**CHALLENGES**
1. Please render this sentence from the profile of Abhijit Mukherjee in Spanish: "He is well known for his contribution in the field of Groundwater Geology or Hydrogeology."
2. Reproduce the profile of Abhijit Mukherjee from "Abhijit Mukherjee is" to "and Planetary Sciences.".

#### SELECTION ####

Abhijit Mukherjee is an Indian professor, scientist and currently Professor of Geology and Geophysics and the School of Environmental Science and Engineering of IIT Kharagpur. He has been selected for Shanti Swarup Bhatnagar Prize for Science and Technology in 2020 in the field of Earth Atmosphere Ocean and Planetary Sciences.

Abhijit Mukherjee presently works as an Associate Professor at the Department of Geology and Geophysics and the School of Environmental Science and Engineering of Indian Institute of Technology (IIT)Kharagpur. Presently, He has also been the Associate Editor/Editorial Board of Scientific Reports (Nature), ES&T Engineering (ACS), Groundwater for Sustainable Development (Elsevier) and Journal of Earth System Sciences (Springer Nature). Previously, he has also served in Editorial role in Journal of Hydrology (Elsevier) and Applied Geochemistry (Elsevier).  He is well known for his contribution in the field of Groundwater Geology or Hydrogeology.

#### EXCERPTED RECORDS ####

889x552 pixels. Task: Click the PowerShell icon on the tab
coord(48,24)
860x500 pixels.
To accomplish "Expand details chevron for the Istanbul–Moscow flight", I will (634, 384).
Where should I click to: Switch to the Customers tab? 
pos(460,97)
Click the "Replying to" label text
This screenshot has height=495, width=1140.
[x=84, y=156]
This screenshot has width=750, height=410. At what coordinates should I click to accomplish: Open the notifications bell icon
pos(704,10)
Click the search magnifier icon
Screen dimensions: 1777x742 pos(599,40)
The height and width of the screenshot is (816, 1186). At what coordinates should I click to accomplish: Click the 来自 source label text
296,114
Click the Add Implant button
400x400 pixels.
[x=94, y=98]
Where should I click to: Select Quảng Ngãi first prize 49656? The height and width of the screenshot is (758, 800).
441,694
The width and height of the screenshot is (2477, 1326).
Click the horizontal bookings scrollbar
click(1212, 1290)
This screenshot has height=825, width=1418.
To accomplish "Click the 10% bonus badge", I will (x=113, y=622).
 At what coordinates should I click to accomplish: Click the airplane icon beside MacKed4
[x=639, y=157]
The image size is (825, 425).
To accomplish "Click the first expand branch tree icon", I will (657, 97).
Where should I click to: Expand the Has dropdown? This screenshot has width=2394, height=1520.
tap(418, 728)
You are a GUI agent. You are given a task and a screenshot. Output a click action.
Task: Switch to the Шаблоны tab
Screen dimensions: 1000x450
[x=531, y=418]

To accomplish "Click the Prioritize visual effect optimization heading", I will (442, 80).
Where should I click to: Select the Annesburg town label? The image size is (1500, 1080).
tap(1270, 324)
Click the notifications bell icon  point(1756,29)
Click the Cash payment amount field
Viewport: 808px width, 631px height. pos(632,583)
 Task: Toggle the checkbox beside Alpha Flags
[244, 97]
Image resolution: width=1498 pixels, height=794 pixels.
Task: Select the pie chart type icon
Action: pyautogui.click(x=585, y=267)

####

**ANSWERS BELOW**
1. Es muy conocido por su contribución en el campo de la geología de las aguas subterráneas o hidrogeología.

2.
Abhijit Mukherjee is an Indian professor, scientist and currently Professor of Geology and Geophysics and the School of Environmental Science and Engineering of IIT Kharagpur. He has been selected for Shanti Swarup Bhatnagar Prize for Science and Technology in 2020 in the field of Earth Atmosphere Ocean and Planetary Sciences.